Am besten von allen singt der Bassbariton Thomas Quasthoff, begleitet von der renommierten Lautten Compagney Berlin! (Musikalische Leitung: Hans-Jörn Brandenburg und Wolfgang Katschner). Bei Katharina Thalbach machen sie alle gerne mit und verleihen so ihrer Inszenierung zusätzliche Glanzpunkte.
Quasthoff gibt den Feste, den Narren der Gräfin Olivia. In einem umgedrehten Riesenschirm schwebt er anfangs singend über der Bühne, ein großartiger Gag. Auf dem Boden gelandet, wiegt er sich mit Streifenshirt und Rettungsring (Kostüme: Angelika Rieck) bei den Songs vergnügt in den Hüften und erweist sich auch als guter Sprecher der bitterklugen Blödeleien. Sein Spaß an dieser Rolle ist unverkennbar.
Bei der Gräfin hat sich ein junger Mann als Diener eingeschlichen, der sich Cesario nennt. In dieser Verkleidung steckt jedoch Viola, die ihren Zwillingsbruder Sebastian anscheinend bei einem Schiffsuntergang verloren hat. Er/sie verliebt sich in den Fürsten und leidet sichtlich unter den verheimlichten Gefühlen. Überzeugend und mit zarter Wehmut macht der schlanke, langbeinige Sabin Tambrea diesen Zwiespalt deutlich.
Die anderen Akteure geben ihrem „Affen so richtig Zucker“, insbesondere Veit Schubert als fast ständig besoffener Sir Toby Rülps. Wenn er nicht gerade dem rundlichen Kammermädchen Mary – urkomisch Traute Hoess als bayerisches Madel– unter die Röcke greift – lässt er mit dem Passagier Sir Andrew Leichenwang (Martin Seifert) die Flasche kreisen. „Ich will nach Hause,“ jammert jener immer wieder im Detlef-Tonfall.
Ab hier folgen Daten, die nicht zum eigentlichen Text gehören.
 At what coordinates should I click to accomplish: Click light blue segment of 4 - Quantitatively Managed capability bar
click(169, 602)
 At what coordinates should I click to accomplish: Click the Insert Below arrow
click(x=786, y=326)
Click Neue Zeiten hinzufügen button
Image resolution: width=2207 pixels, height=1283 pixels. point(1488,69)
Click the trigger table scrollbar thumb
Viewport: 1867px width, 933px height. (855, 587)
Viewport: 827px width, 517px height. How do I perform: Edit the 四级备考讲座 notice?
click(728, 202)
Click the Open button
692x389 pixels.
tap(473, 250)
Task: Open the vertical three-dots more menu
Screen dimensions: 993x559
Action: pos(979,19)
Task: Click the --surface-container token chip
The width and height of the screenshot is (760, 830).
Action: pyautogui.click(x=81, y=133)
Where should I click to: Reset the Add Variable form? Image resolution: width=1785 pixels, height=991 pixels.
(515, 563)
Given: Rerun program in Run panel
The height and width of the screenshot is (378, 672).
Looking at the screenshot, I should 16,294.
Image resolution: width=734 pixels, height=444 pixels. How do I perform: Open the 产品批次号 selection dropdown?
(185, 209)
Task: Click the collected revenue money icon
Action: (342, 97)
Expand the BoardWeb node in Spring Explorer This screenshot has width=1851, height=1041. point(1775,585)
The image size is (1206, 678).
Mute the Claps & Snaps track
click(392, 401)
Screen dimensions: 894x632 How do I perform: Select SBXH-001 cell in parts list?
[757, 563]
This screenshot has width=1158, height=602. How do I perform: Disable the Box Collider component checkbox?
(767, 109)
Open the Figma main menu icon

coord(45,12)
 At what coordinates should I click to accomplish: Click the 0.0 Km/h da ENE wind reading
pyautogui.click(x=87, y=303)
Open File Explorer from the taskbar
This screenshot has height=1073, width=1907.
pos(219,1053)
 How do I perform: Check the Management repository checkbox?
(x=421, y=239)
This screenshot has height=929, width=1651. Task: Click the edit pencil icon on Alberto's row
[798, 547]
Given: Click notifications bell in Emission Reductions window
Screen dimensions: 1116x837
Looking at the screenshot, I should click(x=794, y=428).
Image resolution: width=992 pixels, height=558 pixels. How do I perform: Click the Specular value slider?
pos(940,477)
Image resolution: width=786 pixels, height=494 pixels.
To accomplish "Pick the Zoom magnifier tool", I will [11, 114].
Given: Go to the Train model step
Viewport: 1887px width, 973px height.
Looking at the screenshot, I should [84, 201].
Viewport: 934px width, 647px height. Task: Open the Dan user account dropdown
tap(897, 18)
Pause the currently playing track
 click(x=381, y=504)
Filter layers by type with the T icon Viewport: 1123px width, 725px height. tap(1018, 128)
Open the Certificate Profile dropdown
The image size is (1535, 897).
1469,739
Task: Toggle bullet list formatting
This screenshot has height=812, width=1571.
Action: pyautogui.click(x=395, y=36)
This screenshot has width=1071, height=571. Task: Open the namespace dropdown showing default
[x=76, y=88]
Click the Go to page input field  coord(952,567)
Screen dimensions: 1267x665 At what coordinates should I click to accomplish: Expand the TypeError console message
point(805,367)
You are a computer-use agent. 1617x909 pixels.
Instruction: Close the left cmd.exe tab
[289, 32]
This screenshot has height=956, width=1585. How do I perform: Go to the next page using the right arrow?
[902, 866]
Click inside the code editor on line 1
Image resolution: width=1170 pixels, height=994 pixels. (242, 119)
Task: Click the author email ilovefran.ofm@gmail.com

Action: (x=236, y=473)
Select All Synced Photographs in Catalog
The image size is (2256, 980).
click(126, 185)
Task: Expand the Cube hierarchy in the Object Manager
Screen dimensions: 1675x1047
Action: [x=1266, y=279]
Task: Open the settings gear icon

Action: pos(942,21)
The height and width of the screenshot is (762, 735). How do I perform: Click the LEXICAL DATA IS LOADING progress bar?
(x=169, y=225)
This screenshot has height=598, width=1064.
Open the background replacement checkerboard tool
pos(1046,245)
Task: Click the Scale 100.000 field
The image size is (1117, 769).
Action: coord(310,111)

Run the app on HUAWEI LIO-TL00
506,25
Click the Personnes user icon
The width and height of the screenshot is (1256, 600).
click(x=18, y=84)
Gemeinsam verschwören sich die Drei gegen den hochnäsigen Malvolio (Norbert Stöß), den Haushofmeister der Gräfin Olivia, und schicken ihm per Flaschenpost einen angeblichen Liebesbrief seiner Herrin. Da flippt der Gestrenge aus und räumt mit dem Song „Fever“ so richtig ab.
Wie in dem Brief lobend erwähnt, kleidet er sich in dottergelbe Strümpfe mit Strumpfbändern und setzt ein ungemein albernes Lächeln ihr gegenüber auf. Nach seinem Rauswurf wird er von den anderen verlacht und verprügelt und landet schließlich im Sarg. Der Narr (Quasthoff), nun als Pfarrer verkleidet, singt salbungsvolle Kirchenverse. Köstlich. Den Deckel öffnen sie aber nicht.
Auch die anderen liefern tolle Nummern: Wenn Seeheld Antonio (Felix Tittel), der sich dem plötzlich auftauchenden Sebastian =Viola von hinten sehr eindeutig nähert, abgewiesen wird und dann das „I will survive“ brüllt, wird das ein echter „Brüller“.
Klar, dass auch die Gräfin, inzwischen heil- und hoffnungslos in Cesario (= Viola) verliebt, ihren Seelenschmerz heulend heraussingt, während Katharina Susewind (Kapitän / Fabian) auf Disco-King/Queen macht.
Und zuletzt, als sozusagen alle Klarheiten beseitigt sind, der verschollene Bruder Sebastian tatsächlich – in geschwindem Kabinentürwechsel mit Viola – auftaucht und sich die Passenden doch noch finden, heißt es nicht etwa: „Schlag’ nach bei Shakespeare“, sondern „All you need is love“.